§ Exercise instructions:
Please repeat every entry that follows, keeping each one exactly the same.

§ Collected data entries:
-----
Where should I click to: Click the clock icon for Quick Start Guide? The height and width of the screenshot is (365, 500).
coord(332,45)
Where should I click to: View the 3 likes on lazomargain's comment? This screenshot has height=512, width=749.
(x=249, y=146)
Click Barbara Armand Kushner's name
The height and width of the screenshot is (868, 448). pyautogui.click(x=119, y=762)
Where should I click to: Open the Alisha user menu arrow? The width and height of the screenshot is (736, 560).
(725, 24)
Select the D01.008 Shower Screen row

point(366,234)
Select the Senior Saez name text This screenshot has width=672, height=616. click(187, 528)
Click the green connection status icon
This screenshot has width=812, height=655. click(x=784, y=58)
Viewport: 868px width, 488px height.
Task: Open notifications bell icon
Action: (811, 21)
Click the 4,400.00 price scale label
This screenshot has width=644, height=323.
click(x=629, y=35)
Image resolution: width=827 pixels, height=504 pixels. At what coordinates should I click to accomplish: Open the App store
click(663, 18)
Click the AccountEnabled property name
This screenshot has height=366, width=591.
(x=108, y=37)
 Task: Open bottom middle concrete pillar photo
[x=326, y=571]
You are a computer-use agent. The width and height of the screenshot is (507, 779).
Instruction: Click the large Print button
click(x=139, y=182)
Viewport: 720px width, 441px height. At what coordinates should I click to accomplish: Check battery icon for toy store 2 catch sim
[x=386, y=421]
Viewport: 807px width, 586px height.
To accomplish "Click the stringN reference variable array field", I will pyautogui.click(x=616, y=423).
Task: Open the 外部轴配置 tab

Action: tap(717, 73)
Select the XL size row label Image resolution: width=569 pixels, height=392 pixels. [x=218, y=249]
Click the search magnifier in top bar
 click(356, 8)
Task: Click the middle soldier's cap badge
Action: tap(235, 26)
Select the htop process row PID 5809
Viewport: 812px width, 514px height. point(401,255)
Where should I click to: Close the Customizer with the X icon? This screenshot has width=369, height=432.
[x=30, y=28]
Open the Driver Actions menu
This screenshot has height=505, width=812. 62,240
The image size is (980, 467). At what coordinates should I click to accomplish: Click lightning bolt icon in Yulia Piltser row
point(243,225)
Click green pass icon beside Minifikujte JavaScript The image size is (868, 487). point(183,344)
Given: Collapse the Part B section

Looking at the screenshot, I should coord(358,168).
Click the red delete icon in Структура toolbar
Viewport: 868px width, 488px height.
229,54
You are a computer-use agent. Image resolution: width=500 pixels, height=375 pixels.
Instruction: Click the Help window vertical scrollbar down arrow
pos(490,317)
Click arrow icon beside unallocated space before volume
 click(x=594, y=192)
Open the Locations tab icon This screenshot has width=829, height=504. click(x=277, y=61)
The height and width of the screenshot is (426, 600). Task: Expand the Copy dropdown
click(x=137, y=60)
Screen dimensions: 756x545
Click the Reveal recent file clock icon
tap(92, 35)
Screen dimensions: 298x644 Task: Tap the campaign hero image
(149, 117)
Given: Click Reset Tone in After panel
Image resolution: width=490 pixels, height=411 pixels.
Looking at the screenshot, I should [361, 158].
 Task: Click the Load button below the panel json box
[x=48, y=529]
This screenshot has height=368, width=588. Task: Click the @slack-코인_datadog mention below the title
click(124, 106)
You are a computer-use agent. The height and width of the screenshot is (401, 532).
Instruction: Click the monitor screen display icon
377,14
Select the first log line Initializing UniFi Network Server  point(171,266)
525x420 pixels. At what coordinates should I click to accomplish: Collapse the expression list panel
-----
§ Result:
Where should I click to: Click the clock icon for Quick Start Guide? The height and width of the screenshot is (365, 500).
coord(332,45)
Where should I click to: View the 3 likes on lazomargain's comment? This screenshot has height=512, width=749.
(x=249, y=146)
Click Barbara Armand Kushner's name
The height and width of the screenshot is (868, 448). pyautogui.click(x=119, y=762)
Where should I click to: Open the Alisha user menu arrow? The width and height of the screenshot is (736, 560).
(725, 24)
Select the D01.008 Shower Screen row

point(366,234)
Select the Senior Saez name text This screenshot has width=672, height=616. click(187, 528)
Click the green connection status icon
This screenshot has width=812, height=655. click(x=784, y=58)
Viewport: 868px width, 488px height.
Task: Open notifications bell icon
Action: (811, 21)
Click the 4,400.00 price scale label
This screenshot has width=644, height=323.
click(x=629, y=35)
Image resolution: width=827 pixels, height=504 pixels. At what coordinates should I click to accomplish: Open the App store
click(663, 18)
Click the AccountEnabled property name
This screenshot has height=366, width=591.
(x=108, y=37)
 Task: Open bottom middle concrete pillar photo
[x=326, y=571]
You are a computer-use agent. The width and height of the screenshot is (507, 779).
Instruction: Click the large Print button
click(x=139, y=182)
Viewport: 720px width, 441px height. At what coordinates should I click to accomplish: Check battery icon for toy store 2 catch sim
[x=386, y=421]
Viewport: 807px width, 586px height.
To accomplish "Click the stringN reference variable array field", I will pyautogui.click(x=616, y=423).
Task: Open the 外部轴配置 tab

Action: tap(717, 73)
Select the XL size row label Image resolution: width=569 pixels, height=392 pixels. [x=218, y=249]
Click the search magnifier in top bar
 click(356, 8)
Task: Click the middle soldier's cap badge
Action: tap(235, 26)
Select the htop process row PID 5809
Viewport: 812px width, 514px height. point(401,255)
Where should I click to: Close the Customizer with the X icon? This screenshot has width=369, height=432.
[x=30, y=28]
Open the Driver Actions menu
This screenshot has height=505, width=812. 62,240
The image size is (980, 467). At what coordinates should I click to accomplish: Click lightning bolt icon in Yulia Piltser row
point(243,225)
Click green pass icon beside Minifikujte JavaScript The image size is (868, 487). point(183,344)
Given: Collapse the Part B section

Looking at the screenshot, I should coord(358,168).
Click the red delete icon in Структура toolbar
Viewport: 868px width, 488px height.
229,54
You are a computer-use agent. Image resolution: width=500 pixels, height=375 pixels.
Instruction: Click the Help window vertical scrollbar down arrow
pos(490,317)
Click arrow icon beside unallocated space before volume
 click(x=594, y=192)
Open the Locations tab icon This screenshot has width=829, height=504. click(x=277, y=61)
The height and width of the screenshot is (426, 600). Task: Expand the Copy dropdown
click(x=137, y=60)
Screen dimensions: 756x545
Click the Reveal recent file clock icon
tap(92, 35)
Screen dimensions: 298x644 Task: Tap the campaign hero image
(149, 117)
Given: Click Reset Tone in After panel
Image resolution: width=490 pixels, height=411 pixels.
Looking at the screenshot, I should [361, 158].
 Task: Click the Load button below the panel json box
[x=48, y=529]
This screenshot has height=368, width=588. Task: Click the @slack-코인_datadog mention below the title
click(124, 106)
You are a computer-use agent. The height and width of the screenshot is (401, 532).
Instruction: Click the monitor screen display icon
377,14
Select the first log line Initializing UniFi Network Server  point(171,266)
525x420 pixels. At what coordinates should I click to accomplish: Collapse the expression list panel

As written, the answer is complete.